(Stored items)
- Opening Delimiter -

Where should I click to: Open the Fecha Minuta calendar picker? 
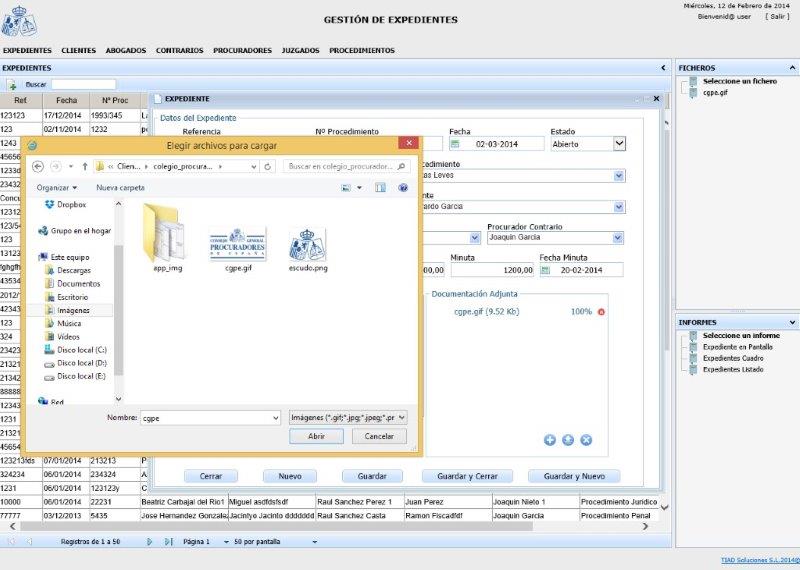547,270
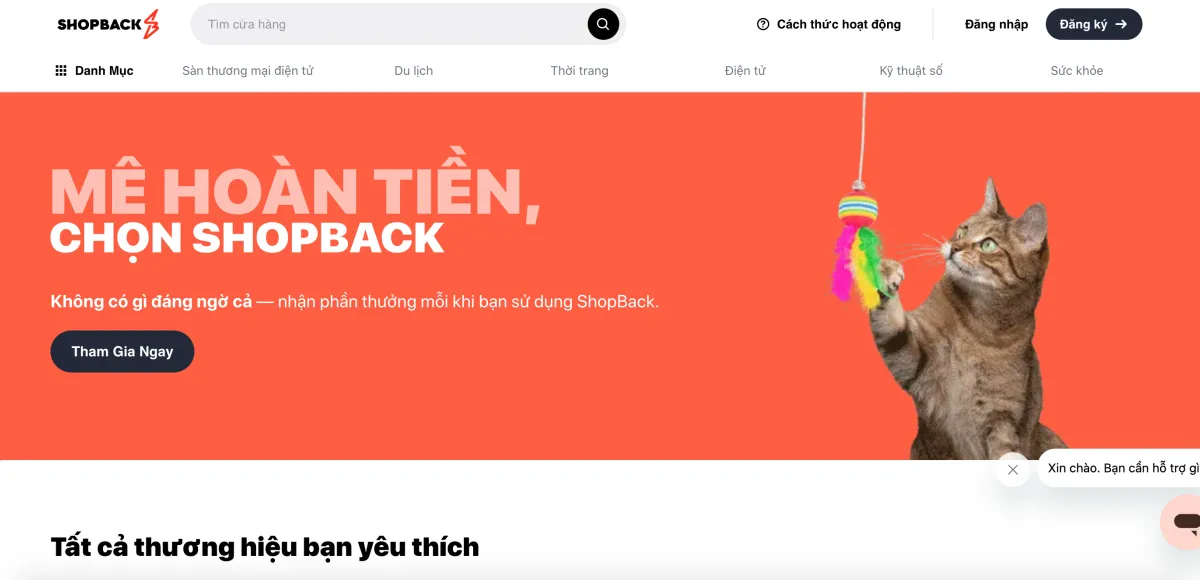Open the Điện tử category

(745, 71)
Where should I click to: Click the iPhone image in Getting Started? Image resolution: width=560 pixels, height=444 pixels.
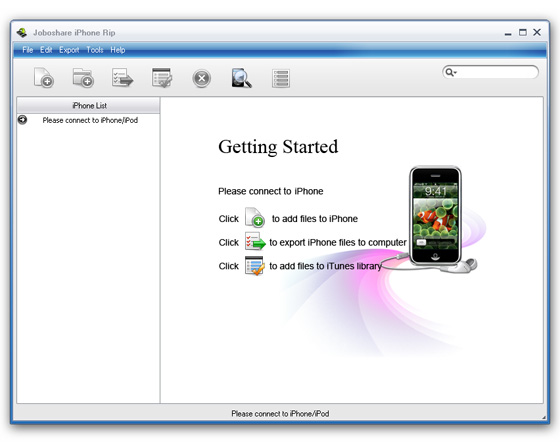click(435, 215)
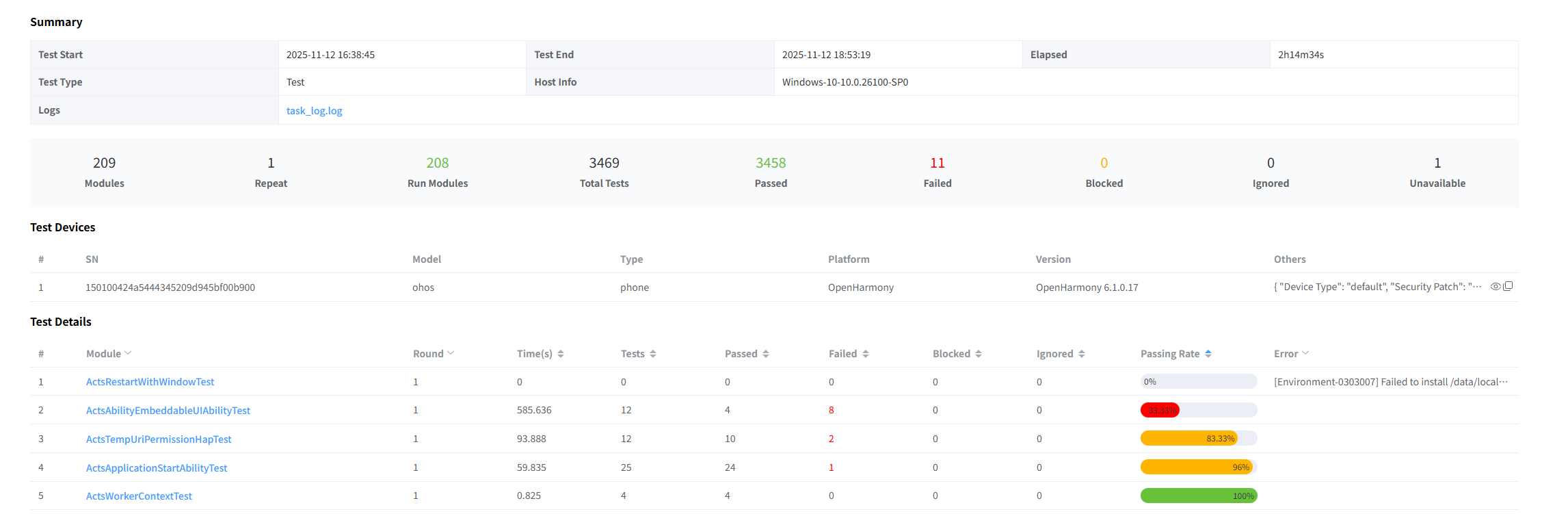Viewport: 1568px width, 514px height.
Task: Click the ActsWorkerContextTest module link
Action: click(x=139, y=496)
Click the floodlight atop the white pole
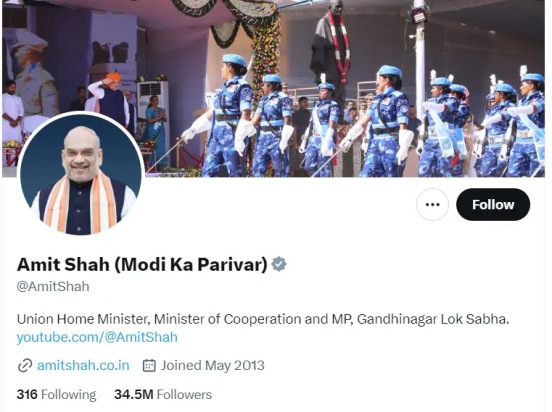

- Closing Delimiter -

Exercise prompt> Your copy should match the entries exactly, minus the pictures.

Answer to this task>
Where should I click to: Open the Fecha Minuta calendar picker? 
547,270
Open the Điện tử category

(745, 71)
Where should I click to: Click the iPhone image in Getting Started? Image resolution: width=560 pixels, height=444 pixels.
click(435, 215)
Viewport: 1568px width, 514px height.
Task: Click the ActsWorkerContextTest module link
Action: click(x=139, y=496)
Click the floodlight atop the white pole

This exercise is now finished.